**Work request**
Check each line of the listing below for the string "target", then copy every line that has it.
==== Working data ====
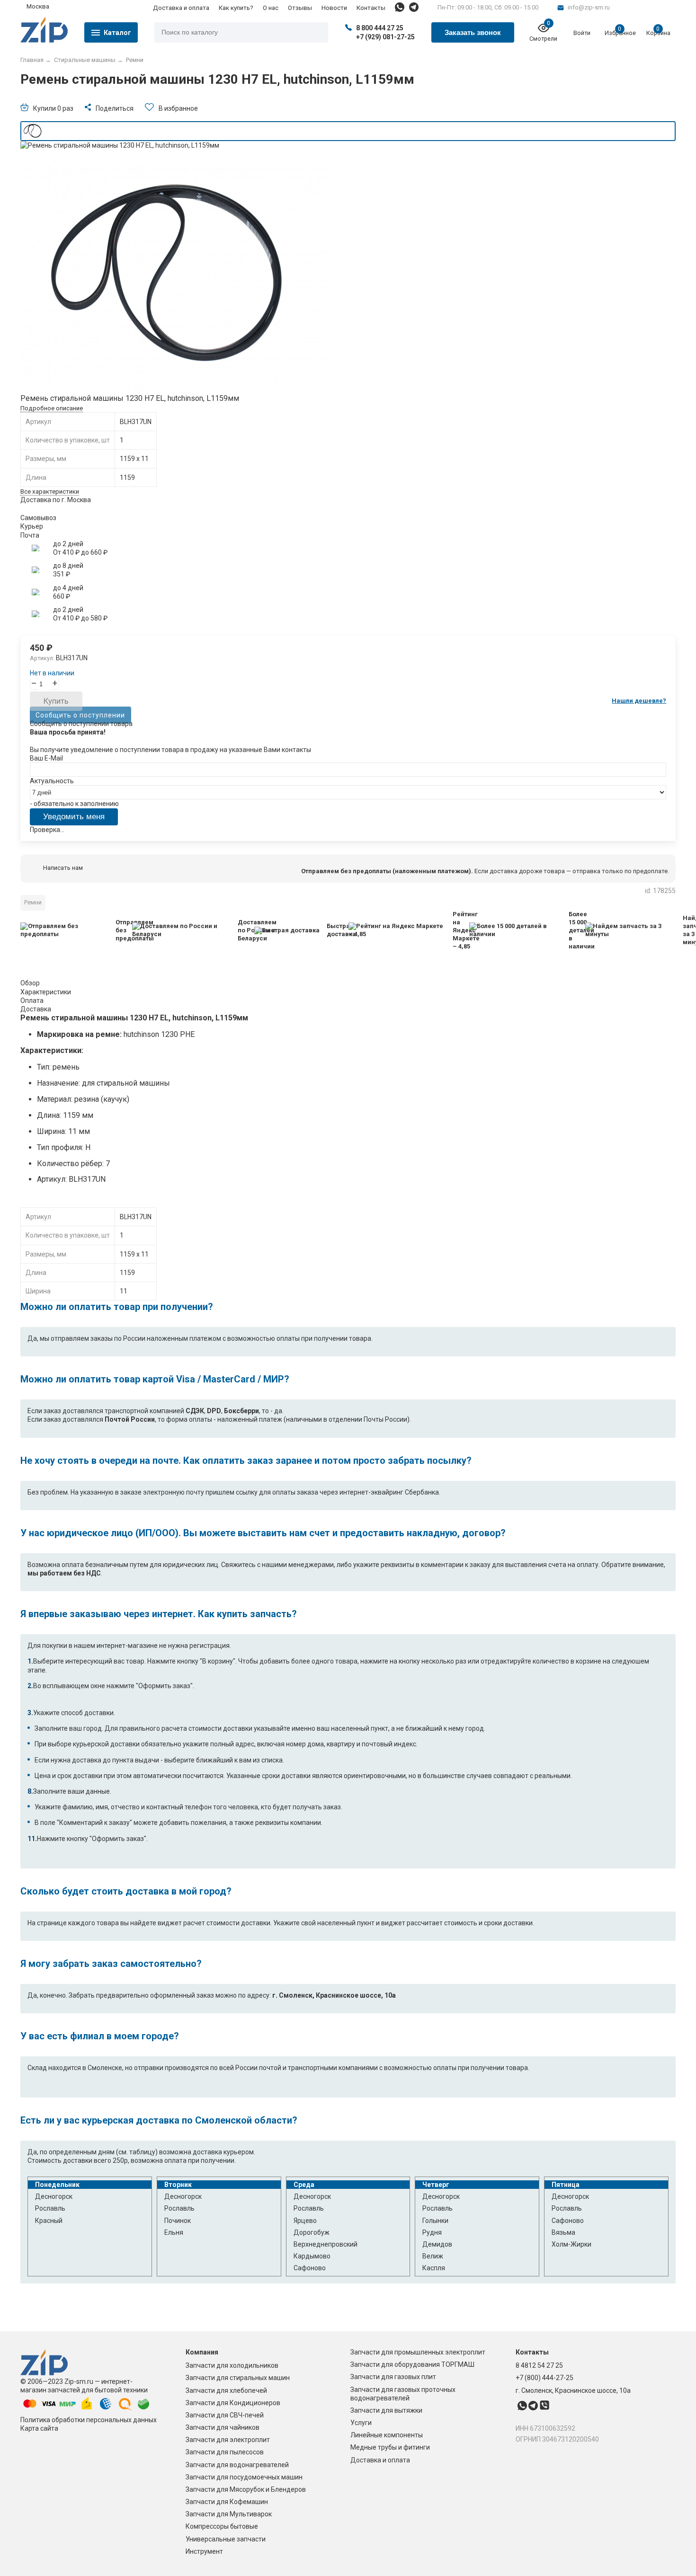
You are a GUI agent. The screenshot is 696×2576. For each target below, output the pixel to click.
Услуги (361, 2422)
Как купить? (236, 7)
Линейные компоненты (386, 2435)
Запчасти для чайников (222, 2427)
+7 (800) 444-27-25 (544, 2377)
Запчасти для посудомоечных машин (244, 2477)
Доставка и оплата (181, 7)
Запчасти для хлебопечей (226, 2390)
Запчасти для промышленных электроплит (417, 2352)
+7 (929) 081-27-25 (385, 37)
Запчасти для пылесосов (225, 2452)
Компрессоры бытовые (222, 2526)
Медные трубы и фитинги (390, 2447)
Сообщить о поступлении (80, 715)
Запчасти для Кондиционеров (233, 2403)
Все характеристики (49, 491)
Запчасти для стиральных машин (238, 2377)
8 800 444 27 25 (379, 28)
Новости (334, 7)
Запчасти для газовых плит (393, 2377)
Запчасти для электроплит (228, 2439)
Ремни (33, 902)
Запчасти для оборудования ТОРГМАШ (412, 2364)
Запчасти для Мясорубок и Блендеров (246, 2489)
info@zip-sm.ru (589, 7)
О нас (270, 7)
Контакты (371, 7)
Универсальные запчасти (226, 2539)
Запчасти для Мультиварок (229, 2514)
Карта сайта (39, 2428)
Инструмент (204, 2551)
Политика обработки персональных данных (88, 2420)
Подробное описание (51, 408)
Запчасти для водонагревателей (237, 2465)
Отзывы (300, 7)
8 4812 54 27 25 (539, 2365)
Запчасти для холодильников (232, 2365)
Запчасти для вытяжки (386, 2410)
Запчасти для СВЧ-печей (225, 2415)
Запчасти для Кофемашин (227, 2501)
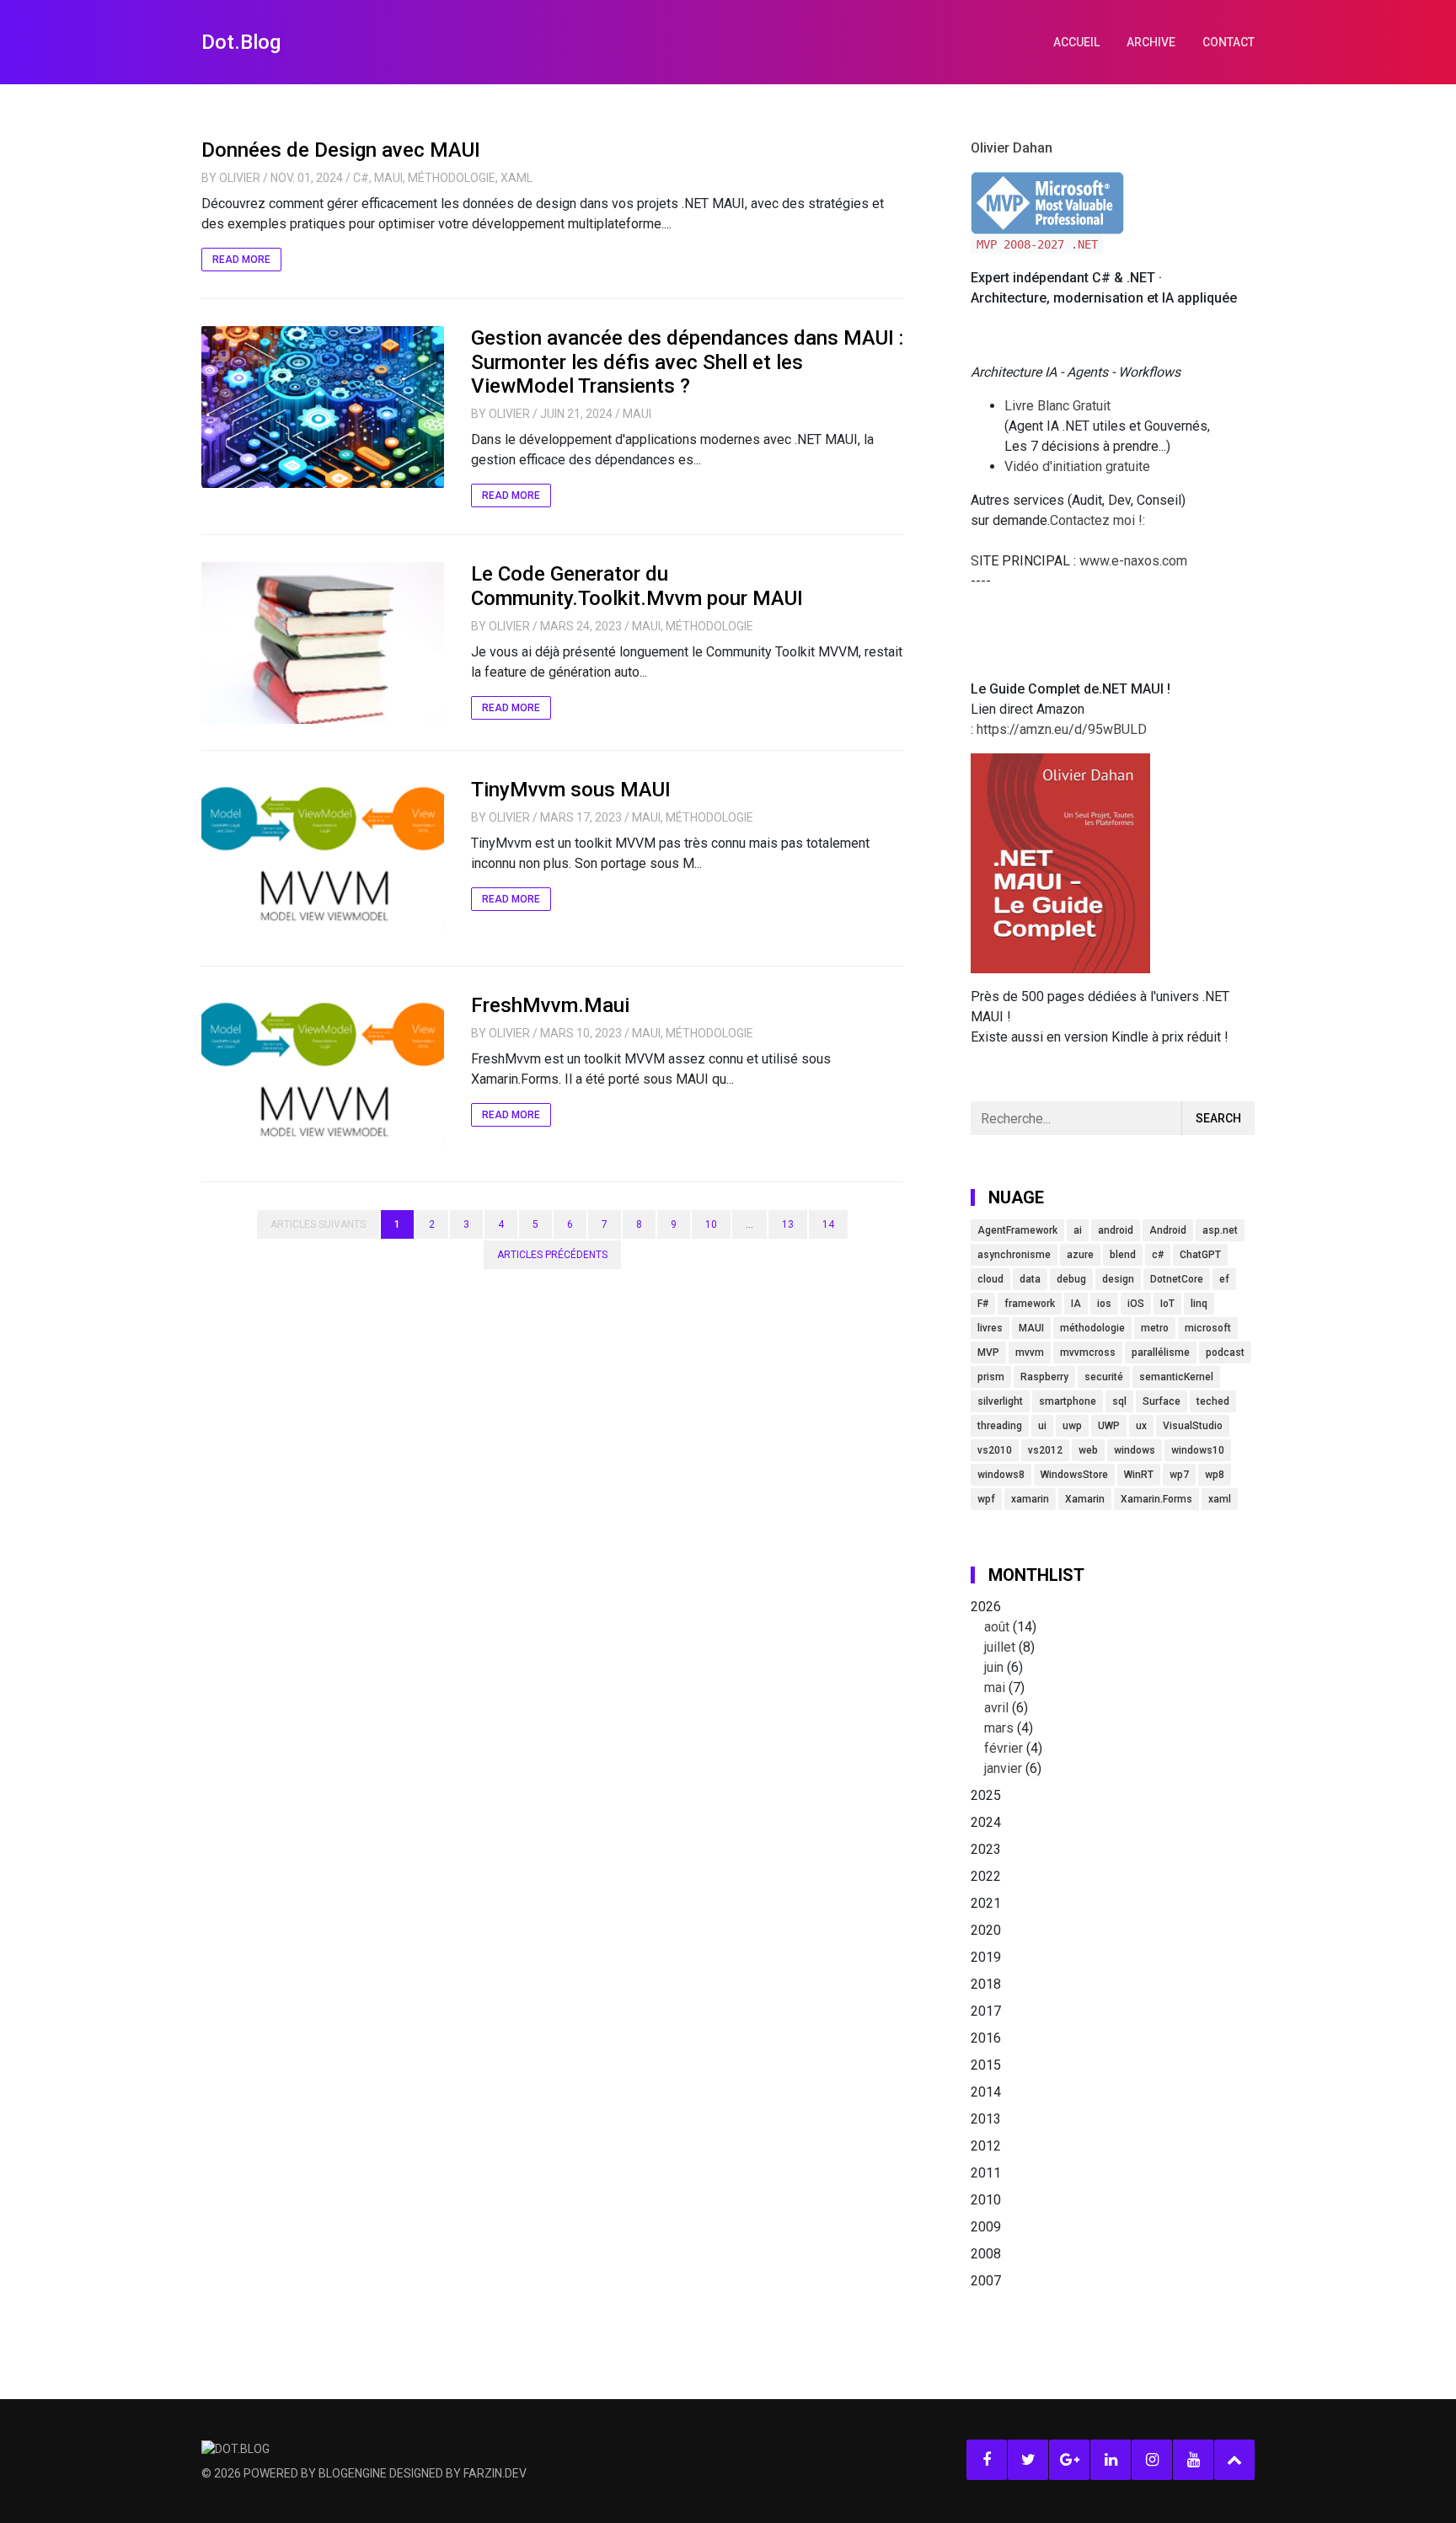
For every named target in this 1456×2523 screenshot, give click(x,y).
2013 (986, 2119)
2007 (986, 2281)
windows (1134, 1450)
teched (1212, 1401)
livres (990, 1328)
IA (1076, 1304)
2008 (986, 2254)
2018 (986, 1984)
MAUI (388, 178)
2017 (986, 2011)
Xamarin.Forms (1156, 1499)
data (1030, 1279)
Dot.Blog (241, 42)
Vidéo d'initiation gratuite (1077, 466)
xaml (1219, 1499)
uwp (1072, 1426)
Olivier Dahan (1011, 148)
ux (1141, 1426)
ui (1042, 1426)
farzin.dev (495, 2473)
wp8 (1214, 1475)
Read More (241, 259)
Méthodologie (451, 178)
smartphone (1067, 1401)
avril (996, 1708)
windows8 (1001, 1475)
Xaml (516, 178)
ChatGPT (1200, 1255)
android (1115, 1230)
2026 (1006, 1687)
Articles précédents (552, 1255)
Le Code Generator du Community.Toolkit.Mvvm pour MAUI (637, 586)
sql (1119, 1401)
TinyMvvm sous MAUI (571, 789)
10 (711, 1224)
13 (788, 1224)
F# (982, 1304)
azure (1080, 1255)
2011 (986, 2173)
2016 (986, 2038)
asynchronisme (1014, 1255)
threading (999, 1426)
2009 (986, 2227)
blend (1123, 1255)
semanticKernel (1176, 1377)
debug (1071, 1279)
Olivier (239, 178)
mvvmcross (1088, 1352)
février (1003, 1748)
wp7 (1179, 1475)
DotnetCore (1176, 1279)
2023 (986, 1849)
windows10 (1197, 1450)
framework (1029, 1304)
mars (999, 1728)
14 (828, 1224)
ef (1224, 1279)
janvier (1003, 1768)
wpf (986, 1499)
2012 (986, 2146)
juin (994, 1667)
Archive (1151, 42)
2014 (986, 2092)
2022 (986, 1876)
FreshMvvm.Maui (550, 1005)
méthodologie (1092, 1328)
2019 (986, 1957)
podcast (1225, 1352)
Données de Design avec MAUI (340, 150)
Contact (1228, 42)
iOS (1135, 1304)
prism (990, 1377)
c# (1158, 1255)
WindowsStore (1074, 1475)
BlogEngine (352, 2473)
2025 (986, 1795)
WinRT (1139, 1475)
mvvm (1029, 1352)
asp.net (1220, 1230)
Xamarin (1085, 1499)
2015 (986, 2065)
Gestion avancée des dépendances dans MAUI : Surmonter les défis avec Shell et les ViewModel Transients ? (687, 362)
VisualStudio (1193, 1426)
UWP (1109, 1426)
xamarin (1030, 1499)
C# (361, 178)
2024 (986, 1822)
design (1118, 1279)
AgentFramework (1017, 1230)
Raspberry (1044, 1377)
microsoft (1208, 1328)
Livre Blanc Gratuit (1057, 406)
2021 (986, 1903)
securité (1103, 1377)
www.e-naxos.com (1133, 561)
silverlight (1000, 1401)
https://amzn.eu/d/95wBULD (1060, 729)
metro (1155, 1328)
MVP (988, 1352)
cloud (990, 1279)
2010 (986, 2200)
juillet (999, 1647)
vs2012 (1045, 1450)
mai (994, 1687)
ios (1104, 1304)
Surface (1161, 1401)
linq (1199, 1304)
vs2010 (994, 1450)
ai (1077, 1230)
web (1088, 1450)
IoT (1167, 1304)
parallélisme (1161, 1352)
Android (1167, 1230)
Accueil (1076, 42)
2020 (986, 1930)
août (996, 1627)
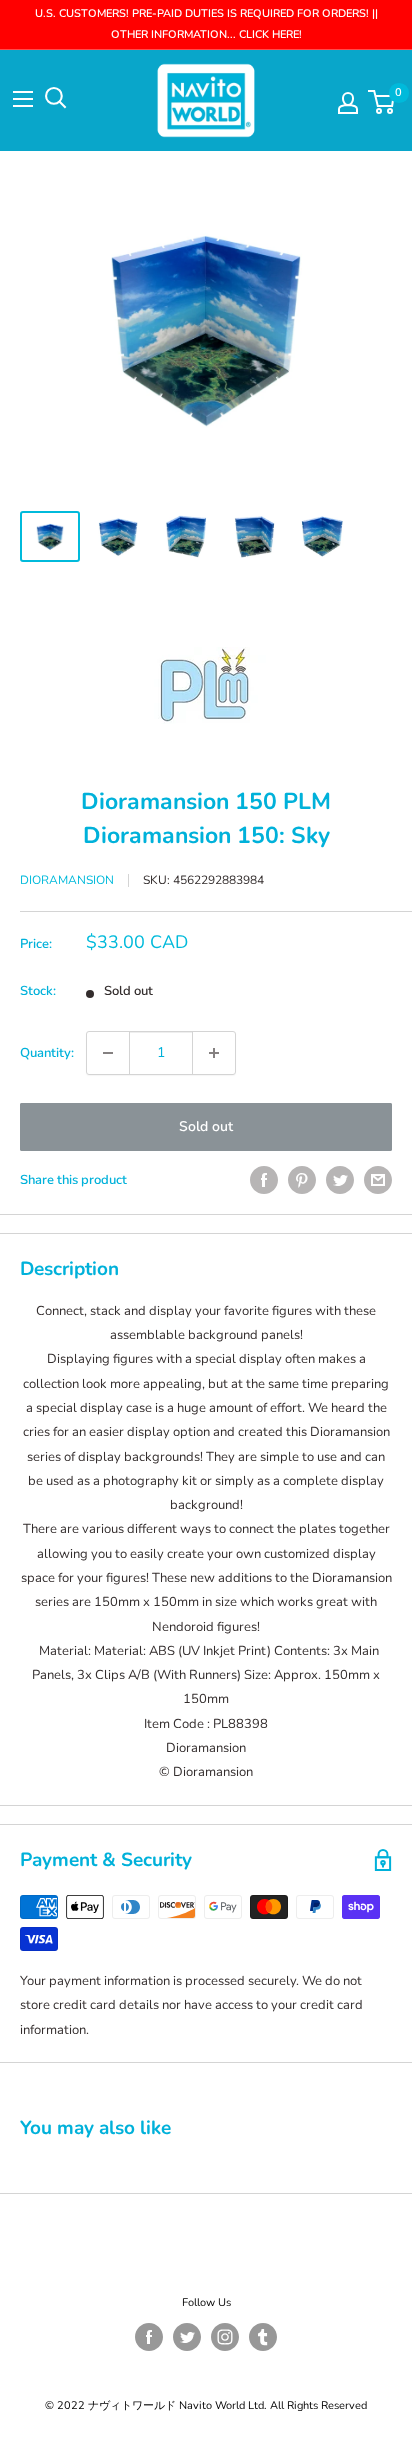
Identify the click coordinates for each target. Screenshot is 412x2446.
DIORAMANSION (67, 880)
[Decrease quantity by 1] (108, 1053)
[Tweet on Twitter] (340, 1180)
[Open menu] (23, 99)
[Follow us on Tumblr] (263, 2337)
====
**Reply**
You are a GUI agent. The screenshot is 696×2576. For each target below, output the pixel to click.
For every named target in this 1456×2523 screenshot, give click(x,y).
Identify the click coordinates for each target. Screenshot is 412x2446.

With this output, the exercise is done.